Se alla difficoltà di un corpo che si sta evolvendo in una direzione non proprio vincente, aggiungiamo anche questa forma di superficialità nella conoscenza dello strumento, allora insegnare danza diventa una ‘mission impossible’, perché manca la condivisione di tessuto comune su cui costruire la trasmissione. Quanto di quello che dico durante le lezioni (e sono una che parla tanto) arriva davvero a destinazione in modo chiaro? Quanto di quello che raggiunge il livello cognitivo vive poi effettivamente un processo di embodiment?

Se è vero che ognuno ha i suoi tempi e i propri percorsi di apprendimento, che bisogna assolutamente rispettare, è vero anche che mi preoccupa molto la chiarezza e la comunione di intenti, nella relazione allievo-insegnante, che le informazioni non vengano solo udite con l’organo dell’orecchio, ma anche osservate, esaminate, comprese, quindi incarnate. In caso contrario le mie parole rischiano di diventare come fumo, che sale verso l’alto ed esce fuori dalla finestra disperdendosi nell’aria.

L’allievo non è l’elemento passivo in questa relazione, non se ne sta lì a farsi riempire come un bicchiere, ho bisogno che anche loro compiano un movimento verso di me in modo onesto e sincero, il che vuol dire anche comunicare i dubbi, dichiarare di non sapere, anche le cose più banali, senza imbarazzo. Siamo tutti qui per imparare e sarebbe bene cercare di sfruttare al meglio ogni secondo trascorso insieme. L’indolenza che vedo negli sguardi dei ragazzi ogni tanto mi spiazza, non so come interpretarla: si tratta di noia, di stanchezza, di flussi di attenzione volubili, oppure hanno solo voglia di muoversi e non di ragionare?

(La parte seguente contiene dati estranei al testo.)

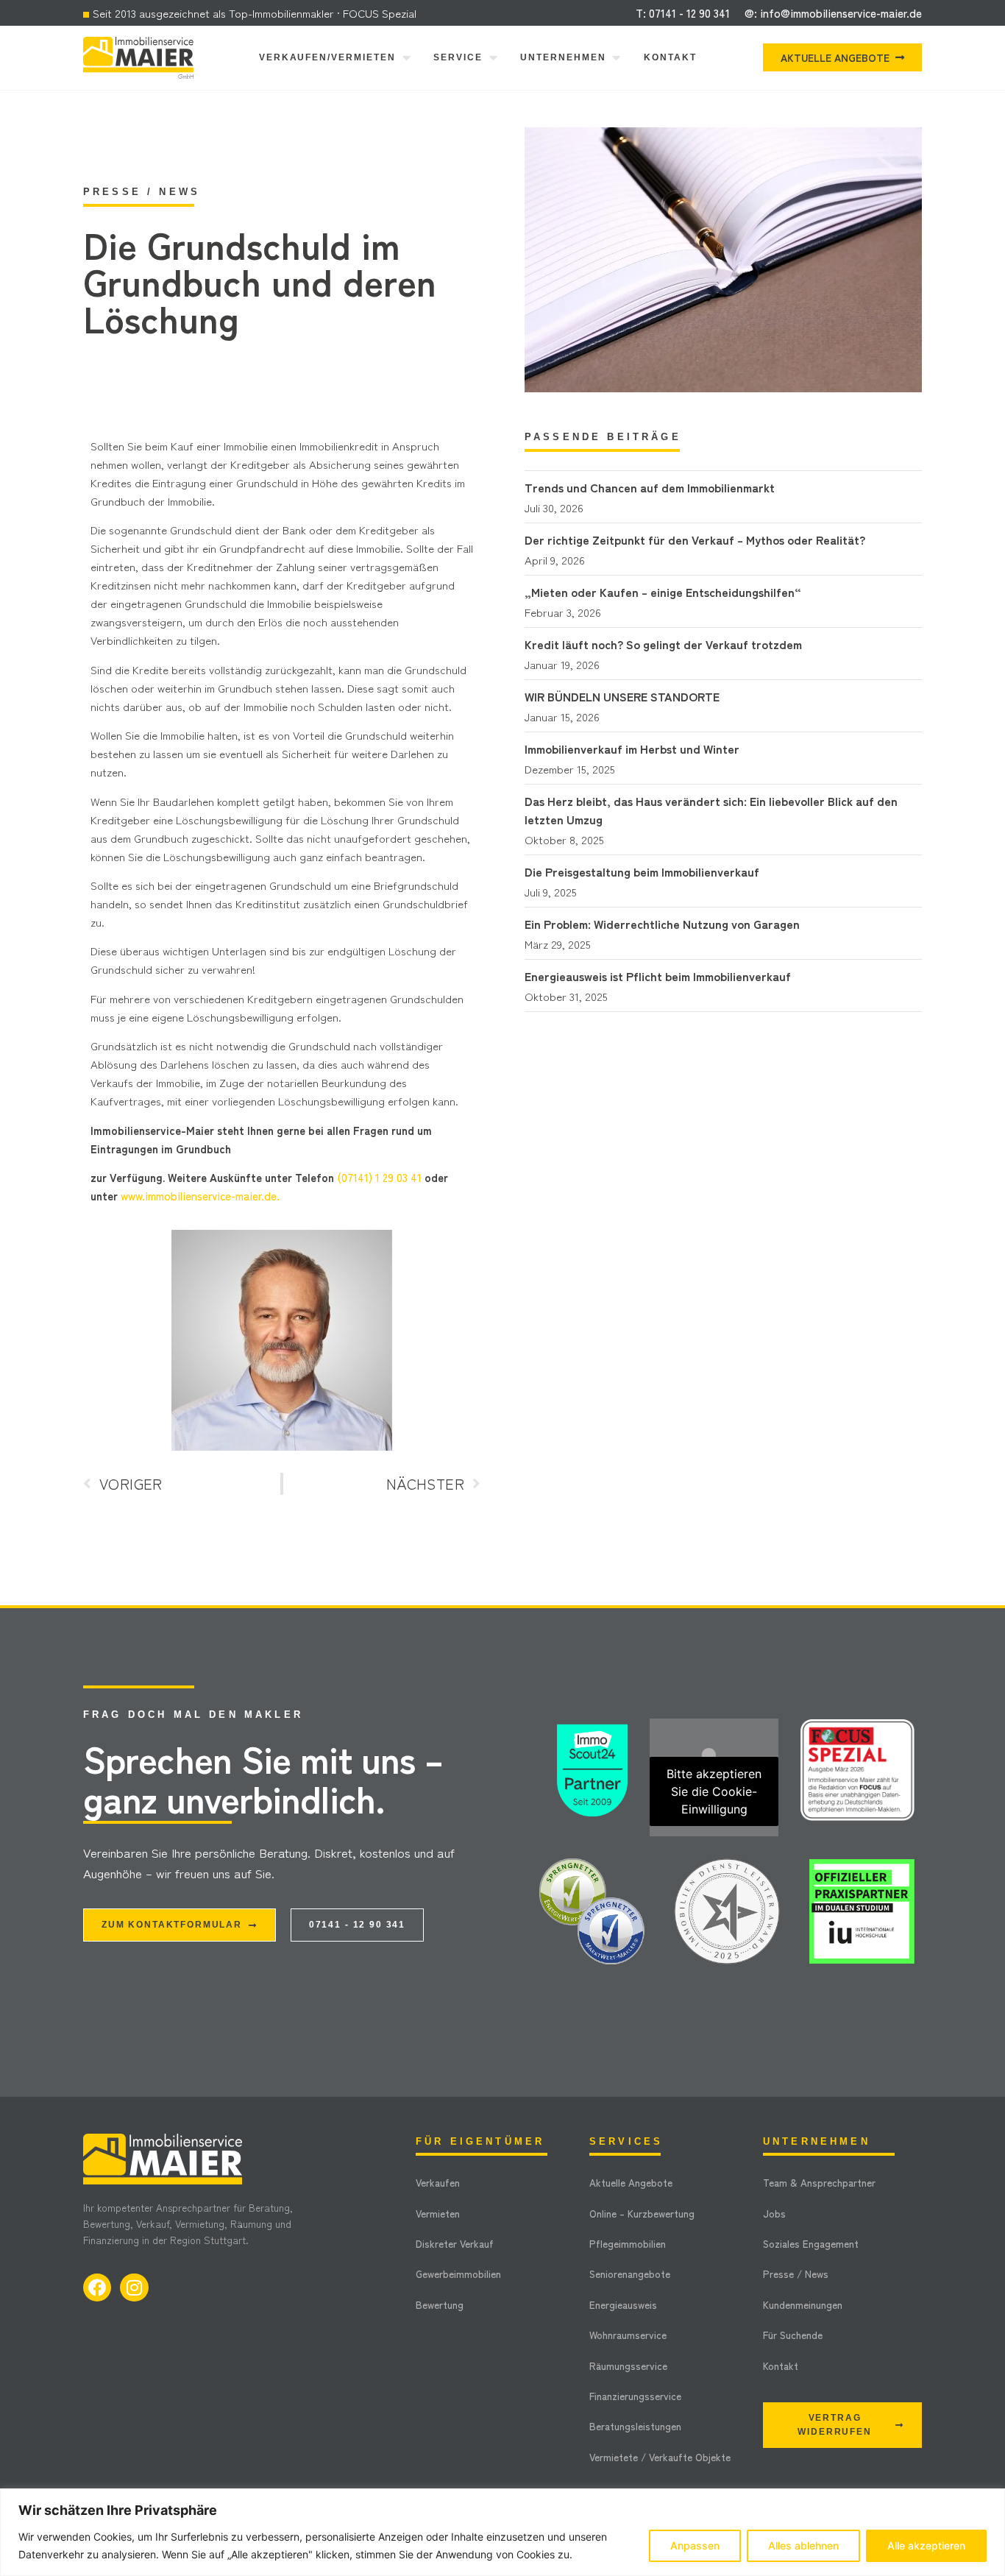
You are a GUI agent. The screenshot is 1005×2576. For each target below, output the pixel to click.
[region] (502, 2532)
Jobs (774, 2213)
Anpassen (695, 2545)
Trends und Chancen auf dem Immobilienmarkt (650, 487)
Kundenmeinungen (802, 2304)
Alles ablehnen (803, 2545)
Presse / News (795, 2273)
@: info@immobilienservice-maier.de (833, 13)
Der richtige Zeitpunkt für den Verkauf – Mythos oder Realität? (695, 539)
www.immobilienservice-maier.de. (200, 1195)
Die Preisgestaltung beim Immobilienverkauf (642, 871)
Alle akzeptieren (926, 2545)
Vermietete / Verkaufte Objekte (660, 2456)
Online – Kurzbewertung (642, 2213)
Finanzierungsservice (635, 2395)
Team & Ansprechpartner (819, 2182)
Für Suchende (793, 2334)
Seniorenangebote (629, 2273)
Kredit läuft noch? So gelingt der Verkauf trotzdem (663, 644)
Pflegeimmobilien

In attesa di capirci qualcosa ho drasticamente ridotto i momenti di approfondimento teorico, perché percepisco il poco interesse nei confronti di questi tipo di approccio. Peccato perché nel ruolo di colei che forma i danzatori, mi sento di dire che non sto allevando bestie da soma, ma futuri artisti che oltre a muoversi dovranno anche pensare.